Vieira olhou para mim, como se pedisse ajuda para fazer o amigo entender. Mas quem era eu para julgar? Todos nós acreditamos nas mentiras que queremos acreditar.
“Tem mais uma coisa,” Mendonça disse, a voz quase um sussurro. “Algo que não contei nem pro Vieira.”
“O quê?” perguntei, apagando o cigarro.
“Ela trabalha numa loja de lingerie em Ipanema. Não em Nova Friburgo, como disse. E eu a vi lá, semana passada. Estava com uma menina. Uma cliente. Fazendo exatamente o mesmo jogo. O mesmo olhar, o mesmo sorriso.”
“E você não fez nada?” Vieira perguntou, incrédulo.
“O que eu poderia fazer?” Mendonça respondeu, com um sorriso triste. “Ela me viu também. Nossos olhos se encontraram. E sabe o que ela fez? Piscou pra mim. Como se fôssemos cúmplices.”
“Você é tão vítima quanto aquela cliente,” eu disse.
“Não,” Mendonça balançou a cabeça. “Aí é que está. Eu não me sinto como vítima. Me sinto como… como alguém que viu algo raro. Algo perigoso e belo ao mesmo tempo. Como quem vê um raio cair de perto e sobrevive para contar.”
A chuva continuava caindo lá fora. Pesada, implacável. Como a verdade que às vezes preferimos não enxergar.
“Sabe o que é mais fodido?” Mendonça continuou, olhando pela janela. “Eu voltaria a vê-la. Mesmo sabendo de tudo isso. Mesmo sabendo que é uma armadilha.”
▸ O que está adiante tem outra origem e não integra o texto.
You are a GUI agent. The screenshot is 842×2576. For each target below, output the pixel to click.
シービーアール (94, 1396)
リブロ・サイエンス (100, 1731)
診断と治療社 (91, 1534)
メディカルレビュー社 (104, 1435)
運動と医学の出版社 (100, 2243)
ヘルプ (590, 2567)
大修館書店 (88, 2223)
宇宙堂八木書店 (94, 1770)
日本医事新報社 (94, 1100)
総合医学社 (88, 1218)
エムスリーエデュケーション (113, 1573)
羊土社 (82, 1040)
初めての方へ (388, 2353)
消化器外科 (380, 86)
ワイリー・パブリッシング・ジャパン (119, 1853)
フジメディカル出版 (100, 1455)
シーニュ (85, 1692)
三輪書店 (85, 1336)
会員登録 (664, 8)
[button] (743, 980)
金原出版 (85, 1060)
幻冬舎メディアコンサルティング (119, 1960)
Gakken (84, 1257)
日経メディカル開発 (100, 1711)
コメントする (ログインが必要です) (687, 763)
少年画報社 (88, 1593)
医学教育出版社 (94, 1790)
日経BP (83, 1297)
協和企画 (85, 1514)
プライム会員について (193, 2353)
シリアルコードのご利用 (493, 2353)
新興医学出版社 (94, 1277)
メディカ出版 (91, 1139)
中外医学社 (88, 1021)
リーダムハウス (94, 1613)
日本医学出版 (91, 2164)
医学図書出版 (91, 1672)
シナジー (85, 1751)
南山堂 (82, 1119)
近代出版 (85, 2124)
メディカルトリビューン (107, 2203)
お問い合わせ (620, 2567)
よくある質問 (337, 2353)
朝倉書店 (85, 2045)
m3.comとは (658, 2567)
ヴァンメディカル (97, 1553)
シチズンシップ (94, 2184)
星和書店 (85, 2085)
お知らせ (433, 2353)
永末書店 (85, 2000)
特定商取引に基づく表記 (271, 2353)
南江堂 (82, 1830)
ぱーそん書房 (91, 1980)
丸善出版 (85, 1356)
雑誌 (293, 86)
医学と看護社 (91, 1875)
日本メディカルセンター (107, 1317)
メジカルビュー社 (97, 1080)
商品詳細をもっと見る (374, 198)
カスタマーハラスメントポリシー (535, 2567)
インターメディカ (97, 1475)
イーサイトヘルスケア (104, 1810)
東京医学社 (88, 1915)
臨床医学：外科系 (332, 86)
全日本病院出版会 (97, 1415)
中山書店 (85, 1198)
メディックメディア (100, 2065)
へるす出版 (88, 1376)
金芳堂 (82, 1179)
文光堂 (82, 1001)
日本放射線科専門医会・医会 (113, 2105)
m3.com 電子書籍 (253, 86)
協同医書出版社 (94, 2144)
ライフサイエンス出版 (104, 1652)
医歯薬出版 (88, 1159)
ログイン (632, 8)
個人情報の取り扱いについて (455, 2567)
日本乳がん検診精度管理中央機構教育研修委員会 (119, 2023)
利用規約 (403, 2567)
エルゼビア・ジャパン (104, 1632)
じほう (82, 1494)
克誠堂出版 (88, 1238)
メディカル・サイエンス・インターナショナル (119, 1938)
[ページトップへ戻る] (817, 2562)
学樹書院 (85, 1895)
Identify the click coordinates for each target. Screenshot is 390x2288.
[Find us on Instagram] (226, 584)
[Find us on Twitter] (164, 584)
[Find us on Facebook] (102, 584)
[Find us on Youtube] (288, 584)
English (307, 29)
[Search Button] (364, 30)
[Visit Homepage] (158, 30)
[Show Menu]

“Por quê?” perguntei, genuinamente curioso.
“Porque naqueles minutos no carro dela, eu me senti mais vivo do que em toda a minha vida,” ele respondeu, com uma honestidade que doía. “E às vezes, sargento, vale a pena se queimar só pra sentir o calor do fogo.”
Ficamos em silêncio depois disso. O que mais havia para dizer? Lá fora, a chuva começou a diminuir. Logo o sol voltaria a aparecer, secando as poças, como se nada tivesse acontecido.
Como se algumas histórias pudessem ser lavadas tão facilmente quanto o asfalto.